Thursday, March 14, 2013

Thursday, March 14, 2013 8:21 am by Cristina in , ,    No comments
Slate's The Vault features Charlotte Brontë's tiny book Something about Arthur, which is kept at the Harry Ransom Center.
Before they wrote world-famous novels, the four Brontë children—in descending order of age: Charlotte, Branwell, Emily, and Anne—constructed elaborate fantasy worlds. The family was reclusive, and the children were educated at home; they spent most of their time with each other. Together, Charlotte and Branwell (who was the only Brontë brother) created a world called Angria, while Emily and Anne concentrated on an island they named Gondal. As part of their play, the siblings wrote many books, poems, and magazines.

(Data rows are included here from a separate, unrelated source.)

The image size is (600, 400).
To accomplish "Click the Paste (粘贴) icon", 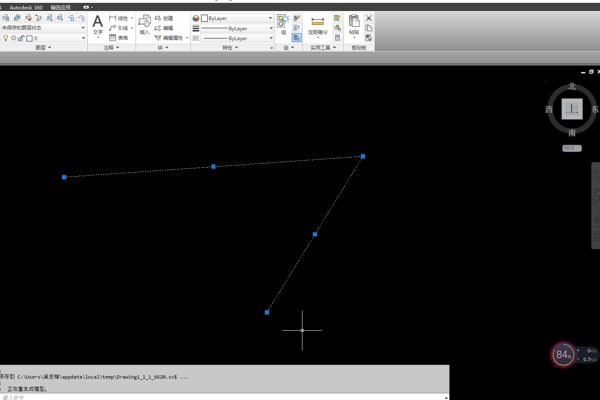I will (x=354, y=24).
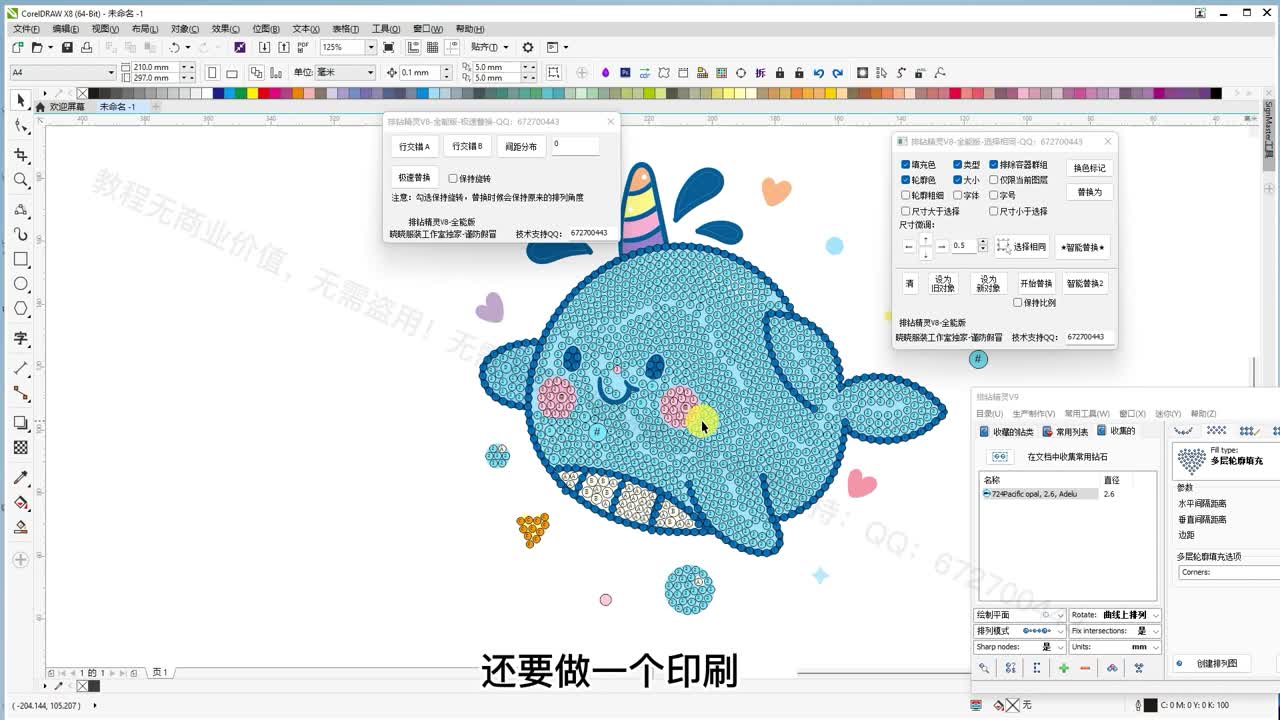Check the 仅限当前图层 checkbox

pos(993,180)
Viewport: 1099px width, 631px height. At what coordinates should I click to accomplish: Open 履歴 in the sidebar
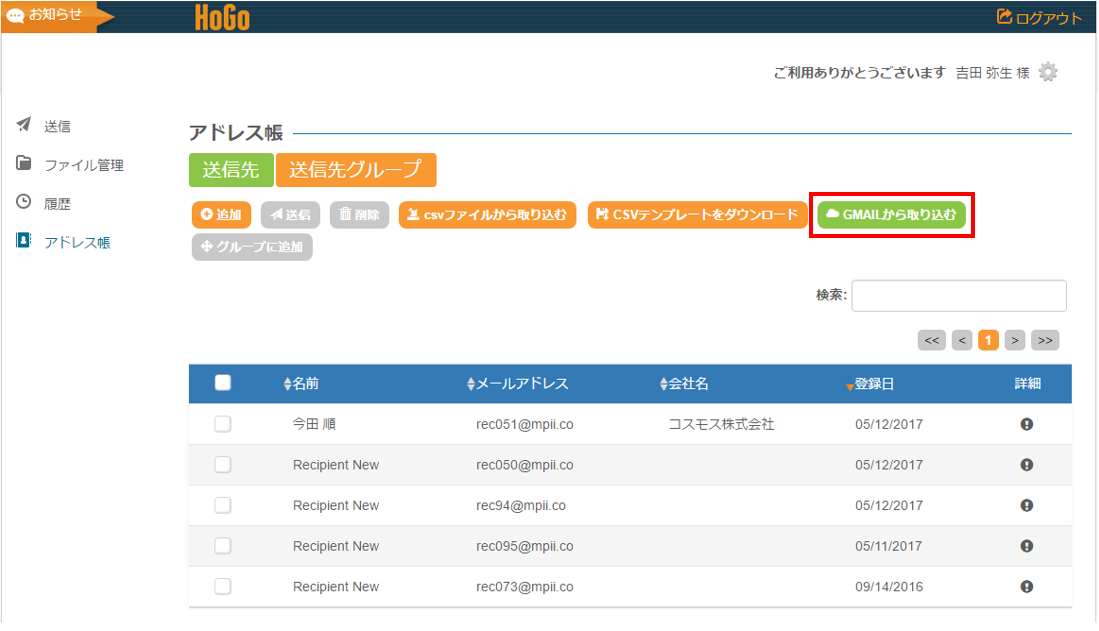[57, 203]
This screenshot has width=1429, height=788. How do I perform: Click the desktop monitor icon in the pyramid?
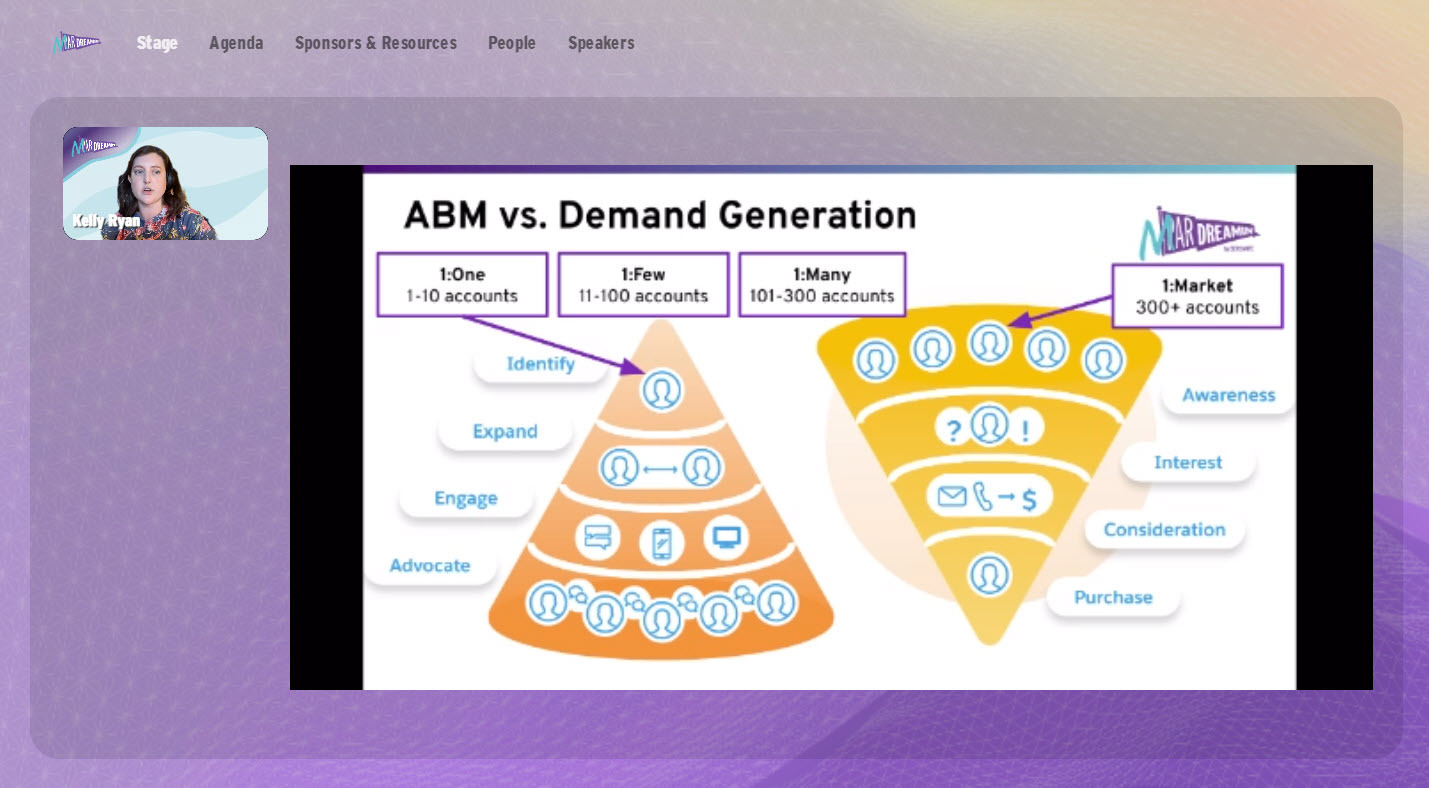(726, 537)
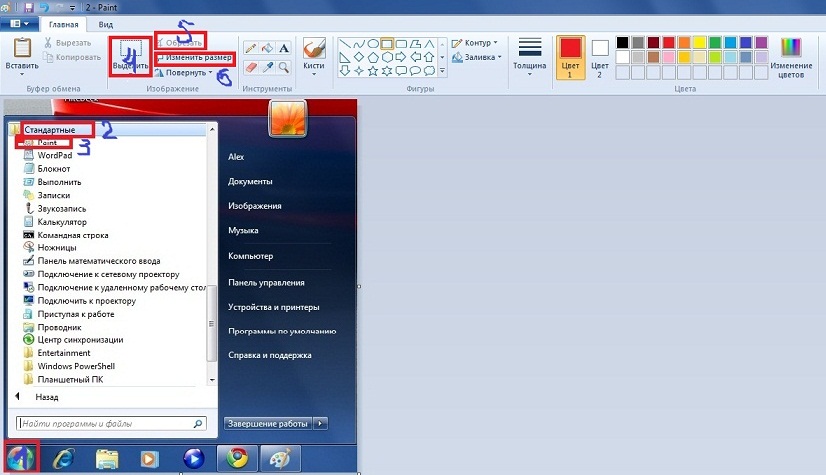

Few of Emily and Anne’s Gondal-related texts survive. Charlotte and Branwell’s Angria works have fared better. Charlotte’s Something About Arthur is one of these miniature volumes, and is held by the Harry Ransom Center at the University of Texas at Austin.
The pages of Something About Arthur, which Charlotte wrote in 1833 at age 17, measure 2.25 by 3.6 inches. The book is 25 pages in length, and some of that scant real estate is claimed by a 42-line poem. In a foreshadowing of the Brontë sisters’ later interest in love and the class system, its plot follows two aristocratic brothers, one of whom narrates the story of the other’s romantic encounter with a poor, but worthy, peasant girl.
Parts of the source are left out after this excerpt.